Home POLITICA Ghera-Mori (FDI): “M5S annulla bando in XV, è caos commercio”

Ghera-Mori (FDI): “M5S annulla bando in XV, è caos commercio”

ribera comunicato-stampa

“Era il 22 Aprile u.s. quando il presidente uscente PD, Daniele Torquati, celebrava  il grande successo che a suo parere era stato raggiunto con la pubblicazione in XV Municipio dell’ “Avviso pubblico per l’assegnazione di n.7 posteggi stagionali fuori mercato per la vendita di prodotti invernali e estivi” per un periodo dieci anni, un successo che voleva condividere col presidente della commissione commercio Pica (SEL)”.

Così, in una nota congiunta, ricordano Fabrizio Ghera capogruppo FDI in Campidoglio, e Giorgio Mori, coordinatore FDI in XV Municipio, spiegando che “si trattava di un bando che noi invece avevamo aspramente criticato in quanto tardivo e troppo vicino al momento elettorale. Avevamo ragione. La fretta con la quale era stato redatto ha comportato gravissime conseguenze. Alcuni di coloro che erano interessati al bando, in quanto ultimi concessionari delle aree, avevano sbagliato la domanda a causa della sua forma equivoca  ed erano rimasti esclusi. Inoltre ben tre sono stati i ricorsi al TAR effettuati, anche se stranamente non sono mai stati notificati all’amministrazione.  Per questa ragione la Dirigenza del Municipio XV ha deciso di annullare in autotutela il bando in data 10 Agosto per pubblicare contestualmente un nuovo Avviso Pubblico.”

“Riteniamo tale scelta condivisibile – sostengono Mori e Ghera – anche se dobbiamo osservare che il bando è non solo formalmente diverso, ma anche sostanzialmente, in quanto il periodo di affidamento stavolta è solo di 12 mesi (6 mesi prodotti invernali e sei mesi prodotti estivi) in linea col D.lgs. 59/10, abrogando dunque la discutibile iniziativa dell’attribuzione della concessione per ben dieci anni di sapore veterodemocristiano che aveva caratterizzato la precedente amministrazione targata PD-Torquati.  Anche il limite temporale imposto nel bando odierno potrebbe comunque essere considerato non in linea col D.lgs. 59/10 e con la D.C.C. 35/10 che prevede il riordino dell’intera materia alla data del 5 Luglio 2017 ed esporre il municipio a nuovi ricorsi.”

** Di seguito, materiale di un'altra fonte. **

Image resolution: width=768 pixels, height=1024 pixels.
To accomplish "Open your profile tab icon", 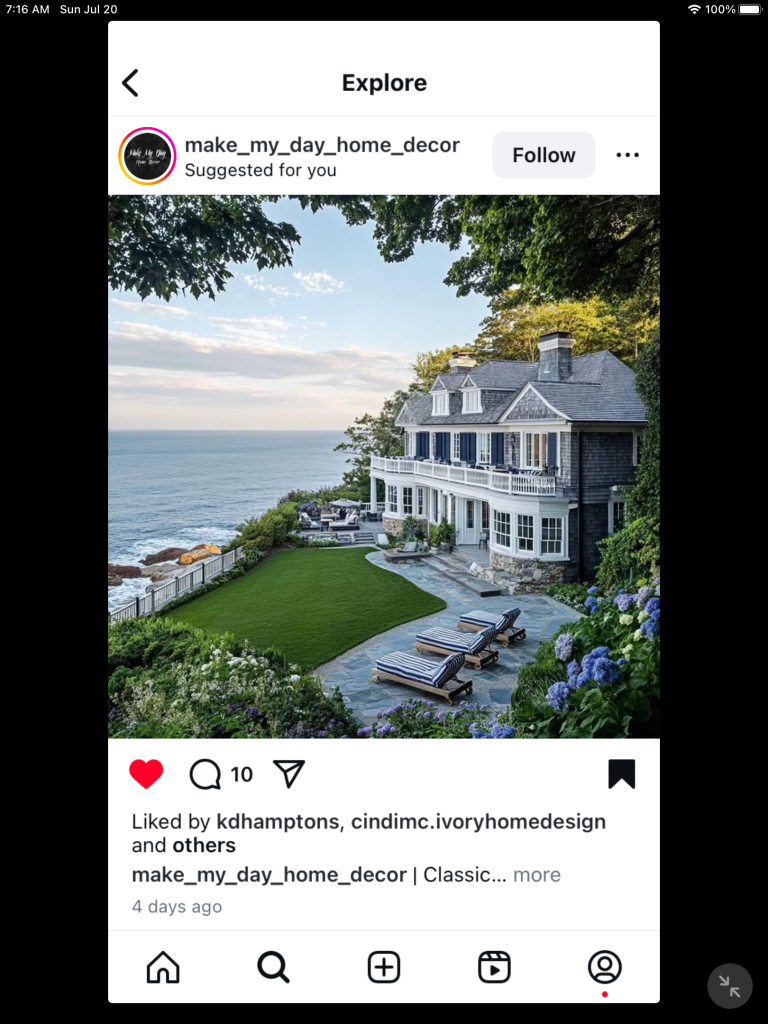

“L’unica certezza è che a causa dell’incapacità ed arroganza amministrativa e politica dal 1 Maggio una serie di famiglie italiane non possono lavorare regolarmente sul territorio e sono a rischio continuo di pesanti sanzioni amministrative, con conseguenze sociali gravissime per tutti loro. Questo fatto infine – concludono i due esponenti FDI – prova che i bandi possono essere ritirati in autotutela quando sono fatti male e quando esiste una volontà politica che però, in altre occasioni, a quanto pare,  non è sembrata essere sufficiente.”